Если бы я был сентиментален, то сказал бы, что ее шаги отдавались в моем сердце.

К счастью, я не таков и поэтому тот факт, что я слышал ее шаги, объяснил всего лишь своим острым слухом.

Так и будем считать!

Она легко подошла ко мне и с бледной улыбкой на лице протянула руку.

– Приличия требуют, чтобы я представилась. Хотя… я уже сделала это на верху лестницы.

– И вы, наверняка, знаете мое имя.

– Конечно, – улыбнулась она. – Ведь мы слышали, о чем вы говорили внизу…

И все-таки мы протянули друг другу руки.

– Хэлло, Сети.

– Хэлло, Сэм.

Она так и сказала: Сэм.

Я считаю себя довольно-таки тертым калачом, но в этот момент, не отрицаю, смутился. Ведь я не знал даже, черт побери, кто она, собственно говоря, такая. Дочь доктора Хубер или Иму? Потомок фараонов или чуждое существо с планеты Красного Солнца?
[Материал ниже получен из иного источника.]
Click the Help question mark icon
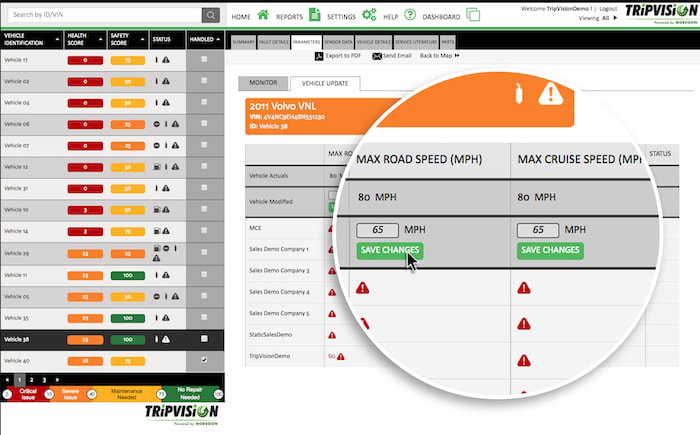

Она почувствовала мое смущение, потому что слегка кашлянула и направилась в сторону, противоположную от дома, туда, где я еще не успел побывать.

В несколько шагов я догнал ее, но все еще не знал, о чем с ней разговаривать. К счастью, она помогла мне преодолеть замешательство.

– Вы… не знали ничего обо мне?

– Собственно говоря, нет. Это ускользнуло от моего внимания. Из чего видно, что я плохой наблюдатель.

– То есть?

– Мистер Силади… ваш отец…то есть…

– Называйте его спокойно моим отцом, ведь и я его считаю отцом.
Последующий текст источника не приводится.